What is a good theory?
The SM, obviously. You cannot invent the SM any more - but that does not mean everything there would be done. To search for deviations from the SM (experimentally), we have to know what the SM predicts in terms of observable quantities - cross sections, branching fractions, particle masses, angular distributions and so on. These SM predictions are a lot of work. The SM has some free parameters that have to be determined experimentally - someone has to interpret the experimental results to improve our knowledge of these free parameters.
There are also things where purely theoretical descriptions would be possible in principle, but we cannot do them today. Parton density functions are an example. New approaches to calculate them from first principles with better precision would be amazing. For now, experimental inputs are more precise - but again, theorists are needed to convert the experimental results to improved PDFs.

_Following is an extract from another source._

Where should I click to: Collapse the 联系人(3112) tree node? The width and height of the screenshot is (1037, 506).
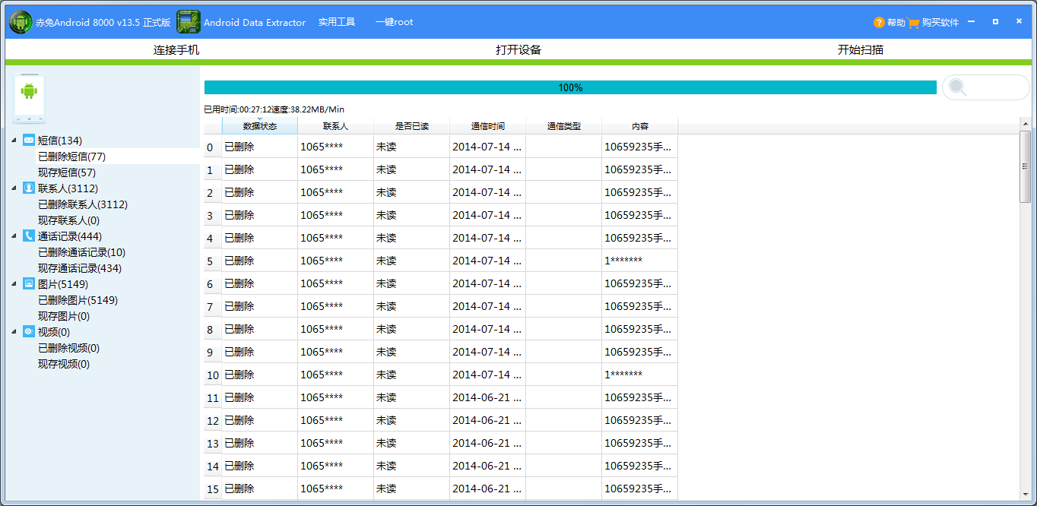14,188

BSM theories are rarely invented in a vacuum - they are made to solve problems of existing theories. A good theory solves as many problems as possible, with a minimal number of assumptions or new parameters, while making as many clear and testable predictions as possible.
The various flavors of supersymmetry, technicolor, extra dimensions, various GUT ideas, ... are all approaches in this category. While some people came up with the first ideas of the approaches decades ago, most work goes into understanding these theories. How can we possibly test a theory with more than 100 degrees of freedom? How can we constrain these parameters to make testable models? What does that predict for LHC measurements? Given recent LHC measurements, which region of the parameter space is excluded? Which measurements will give the most stringent limits on parameters?

Approaches to unify QFT and gravity (string theory, loop quantum gravity, ...) typically do not directly lead to testable predictions. They are more exploring the landscape, developing mathematical tools and working on proofs that the resulting theories are internally consistent. Some of the mathematical tools developed for these theoriey found applications in SM predictions.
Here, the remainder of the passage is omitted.